Age and identity mandates spread fast over the past year or two. The UK’s Online Safety Act, in force since 2023, moved into phased enforcement; by 2026 Ofcom has investigated more than 90 platforms and issued six fines — £800,000 against the streaming service Kick and £1 million against an adult-site operator. Platforms hosting content harmful to children must deploy “highly effective” age verification, with facial age estimation and certified digital-identity providers among the accepted methods. Australia banned under-16s from social media in December 2025. In the US, at least 19 states have passed laws on minors’ access to social media and more than 20 have enacted age-verification laws for adult content, while the federal Kids Online Safety Act (KOSA) is being reconciled between the Senate and House — the Senate’s stricter S.1748 imposes a “duty of care,” and the FTC could levy civil penalties of more than $50,000 per violation. France, Spain, Greece, Denmark, and Norway are pursuing similar rules. FIRE calls this the “papers, please” era — de facto compulsory identity verification dressed as age protection. The risk is real: weeks before Australia’s ban took effect, a Discord breach exposed government-ID images and hit 68,000 Australian users.
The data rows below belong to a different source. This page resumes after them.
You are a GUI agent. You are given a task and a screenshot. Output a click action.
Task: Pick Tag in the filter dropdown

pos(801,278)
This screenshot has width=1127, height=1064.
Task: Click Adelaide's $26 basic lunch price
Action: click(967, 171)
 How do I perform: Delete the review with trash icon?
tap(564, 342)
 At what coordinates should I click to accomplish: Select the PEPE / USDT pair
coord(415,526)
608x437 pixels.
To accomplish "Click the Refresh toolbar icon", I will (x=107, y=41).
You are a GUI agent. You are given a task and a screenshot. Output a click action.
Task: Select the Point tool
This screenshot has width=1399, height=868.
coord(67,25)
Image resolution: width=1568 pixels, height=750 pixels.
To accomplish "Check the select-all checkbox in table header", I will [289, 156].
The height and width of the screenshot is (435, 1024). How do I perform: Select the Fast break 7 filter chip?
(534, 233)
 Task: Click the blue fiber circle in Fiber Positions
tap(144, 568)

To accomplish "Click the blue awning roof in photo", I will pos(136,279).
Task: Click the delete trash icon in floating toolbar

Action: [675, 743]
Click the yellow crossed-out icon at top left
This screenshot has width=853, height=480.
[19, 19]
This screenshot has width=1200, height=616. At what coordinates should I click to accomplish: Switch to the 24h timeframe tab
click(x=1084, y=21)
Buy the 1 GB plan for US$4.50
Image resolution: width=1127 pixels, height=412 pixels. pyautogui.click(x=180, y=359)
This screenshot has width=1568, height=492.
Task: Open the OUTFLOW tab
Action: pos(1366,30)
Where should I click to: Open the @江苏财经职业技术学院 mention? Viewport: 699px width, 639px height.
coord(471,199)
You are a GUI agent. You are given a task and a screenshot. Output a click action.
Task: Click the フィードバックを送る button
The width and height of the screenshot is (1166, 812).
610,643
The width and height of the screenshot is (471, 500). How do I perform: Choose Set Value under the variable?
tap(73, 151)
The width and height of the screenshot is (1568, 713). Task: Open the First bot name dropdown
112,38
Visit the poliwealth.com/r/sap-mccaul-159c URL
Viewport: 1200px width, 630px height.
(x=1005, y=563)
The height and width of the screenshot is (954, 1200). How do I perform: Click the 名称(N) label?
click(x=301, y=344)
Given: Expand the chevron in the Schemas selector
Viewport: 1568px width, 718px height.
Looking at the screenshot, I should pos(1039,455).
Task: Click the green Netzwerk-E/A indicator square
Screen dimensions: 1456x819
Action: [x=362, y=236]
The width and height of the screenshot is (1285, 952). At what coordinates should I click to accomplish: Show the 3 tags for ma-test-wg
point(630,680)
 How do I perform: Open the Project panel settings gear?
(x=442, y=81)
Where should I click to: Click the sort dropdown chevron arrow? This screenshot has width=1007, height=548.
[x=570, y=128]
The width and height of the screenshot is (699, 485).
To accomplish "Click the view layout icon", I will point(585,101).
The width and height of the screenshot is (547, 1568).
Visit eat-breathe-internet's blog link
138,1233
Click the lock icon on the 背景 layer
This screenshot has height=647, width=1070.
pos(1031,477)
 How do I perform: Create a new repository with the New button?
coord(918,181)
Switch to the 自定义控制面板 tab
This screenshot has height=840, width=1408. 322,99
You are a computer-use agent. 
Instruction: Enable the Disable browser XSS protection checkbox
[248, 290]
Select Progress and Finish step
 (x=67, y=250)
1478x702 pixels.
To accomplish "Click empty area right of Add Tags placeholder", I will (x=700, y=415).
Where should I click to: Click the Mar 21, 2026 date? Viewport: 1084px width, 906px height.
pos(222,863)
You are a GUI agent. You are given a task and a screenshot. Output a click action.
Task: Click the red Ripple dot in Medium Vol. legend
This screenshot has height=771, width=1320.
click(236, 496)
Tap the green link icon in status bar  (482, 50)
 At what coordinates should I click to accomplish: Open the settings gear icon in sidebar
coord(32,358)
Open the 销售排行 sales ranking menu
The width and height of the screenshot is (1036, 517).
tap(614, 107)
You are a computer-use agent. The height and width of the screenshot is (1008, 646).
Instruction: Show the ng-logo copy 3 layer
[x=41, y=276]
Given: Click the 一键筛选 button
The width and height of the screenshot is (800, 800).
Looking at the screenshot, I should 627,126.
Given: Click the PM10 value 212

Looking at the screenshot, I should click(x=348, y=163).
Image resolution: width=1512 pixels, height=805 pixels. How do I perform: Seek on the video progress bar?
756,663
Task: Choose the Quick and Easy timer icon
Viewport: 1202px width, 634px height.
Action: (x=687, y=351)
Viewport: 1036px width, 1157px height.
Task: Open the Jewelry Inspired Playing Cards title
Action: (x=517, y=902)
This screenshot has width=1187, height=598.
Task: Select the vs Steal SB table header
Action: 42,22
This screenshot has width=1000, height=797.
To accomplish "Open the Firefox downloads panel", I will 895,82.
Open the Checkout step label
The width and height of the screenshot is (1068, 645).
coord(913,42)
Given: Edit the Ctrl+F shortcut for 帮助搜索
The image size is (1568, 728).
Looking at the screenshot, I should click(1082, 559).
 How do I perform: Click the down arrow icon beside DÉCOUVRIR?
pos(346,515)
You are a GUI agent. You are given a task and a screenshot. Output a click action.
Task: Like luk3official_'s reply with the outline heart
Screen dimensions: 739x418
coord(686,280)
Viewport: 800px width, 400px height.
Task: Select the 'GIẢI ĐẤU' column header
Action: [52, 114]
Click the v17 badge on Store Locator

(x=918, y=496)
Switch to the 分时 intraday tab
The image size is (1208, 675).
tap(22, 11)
What This Means for Founders

Regulation has two faces. One is cost. Almost any service that shows content to users now has to stand up an age gate, and getting it wrong means fines — a share of revenue in the UK, more than $50,000 per violation under the FTC track in KOSA. The other face is a market. Companies without the resources to build their own verification infrastructure end up buying outside SaaS, and that opens a category. The key phrase is “privacy-preserving age estimation”: analyze a selfie to infer an age range and clear a threshold like 18+ or 25+ without an ID scan or retained PII. Vendors like Didit sell exactly this at $0.10 per check. The EU Commission’s age-verification blueprint enshrines the same principle — verify age status without disclosing identity, so the user’s real identity never reaches the platform. That splits into two openings for founders. First, if you’re the service carrying the compliance burden, data-minimizing design is your differentiator — the moment you collect and store full IDs, you’ve taken on a liability, as the Discord breach showed. Second, if you sell age and identity verification itself, this is the category-forming moment. But because the rules differ state by state and country by country — the US fragments into a state patchwork while the UK, EU, and Australia run centralized regimes — value accrues to whoever absorbs that fragmentation behind one API.

What You Can Do Now

First, map which age mandates actually touch your service. If your target market includes the UK, EU, or any of those US states, you’re likely already in scope. Second, buy, don’t build. Facial age estimation and digital-identity SaaS plug in for cents per check; designing your own ID-collection flow takes on fine risk and breach liability at once. Third, make data minimization the default. “Take the age signal, not the identity” is both compliance and a trust pitch. Fourth, if you’re chasing this market, make fragmentation your moat. A compliance layer that wraps the differing requirements of 19 US states plus the UK, EU, and Australia into one unified interface is the next wave of demand.